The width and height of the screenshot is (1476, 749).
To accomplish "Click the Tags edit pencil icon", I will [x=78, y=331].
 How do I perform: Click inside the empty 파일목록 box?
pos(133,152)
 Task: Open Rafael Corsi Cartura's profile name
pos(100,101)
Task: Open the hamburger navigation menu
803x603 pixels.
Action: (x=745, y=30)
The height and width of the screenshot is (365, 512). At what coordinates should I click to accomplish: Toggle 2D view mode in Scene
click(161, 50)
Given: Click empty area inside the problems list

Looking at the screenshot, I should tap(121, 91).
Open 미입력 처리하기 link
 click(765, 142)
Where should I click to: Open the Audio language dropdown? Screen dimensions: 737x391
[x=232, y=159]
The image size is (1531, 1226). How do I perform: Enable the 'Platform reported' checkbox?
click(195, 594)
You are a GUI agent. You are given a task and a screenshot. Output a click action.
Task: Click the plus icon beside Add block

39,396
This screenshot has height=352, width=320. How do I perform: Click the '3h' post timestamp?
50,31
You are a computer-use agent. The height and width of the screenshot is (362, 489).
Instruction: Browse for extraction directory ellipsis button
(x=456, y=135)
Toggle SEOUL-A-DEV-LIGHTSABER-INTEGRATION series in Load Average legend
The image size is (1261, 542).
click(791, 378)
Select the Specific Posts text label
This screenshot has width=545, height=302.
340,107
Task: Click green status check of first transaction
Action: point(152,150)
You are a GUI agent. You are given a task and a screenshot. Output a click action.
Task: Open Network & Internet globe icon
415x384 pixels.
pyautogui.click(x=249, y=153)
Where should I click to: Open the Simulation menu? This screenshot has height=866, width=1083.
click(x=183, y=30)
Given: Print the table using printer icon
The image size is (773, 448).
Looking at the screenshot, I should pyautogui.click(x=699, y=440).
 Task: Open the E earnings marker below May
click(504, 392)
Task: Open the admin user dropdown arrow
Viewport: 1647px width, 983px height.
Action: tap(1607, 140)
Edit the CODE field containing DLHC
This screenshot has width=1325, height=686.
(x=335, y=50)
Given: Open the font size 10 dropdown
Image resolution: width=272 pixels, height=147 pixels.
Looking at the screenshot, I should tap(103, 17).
══════════════════════════════
Short problem:
Copy the material from the line with "This screenshot has height=352, width=320." to the line with "click(x=183, y=30)", substituting "Window" for "Simulation" and leaving everything else untouched.

Result of the exercise:
This screenshot has height=352, width=320. How do I perform: Click the '3h' post timestamp?
50,31
You are a computer-use agent. The height and width of the screenshot is (362, 489).
Instruction: Browse for extraction directory ellipsis button
(x=456, y=135)
Toggle SEOUL-A-DEV-LIGHTSABER-INTEGRATION series in Load Average legend
The image size is (1261, 542).
click(791, 378)
Select the Specific Posts text label
This screenshot has width=545, height=302.
340,107
Task: Click green status check of first transaction
Action: point(152,150)
You are a GUI agent. You are given a task and a screenshot. Output a click action.
Task: Open Network & Internet globe icon
415x384 pixels.
pyautogui.click(x=249, y=153)
Where should I click to: Open the Window menu? This screenshot has height=866, width=1083.
click(x=183, y=30)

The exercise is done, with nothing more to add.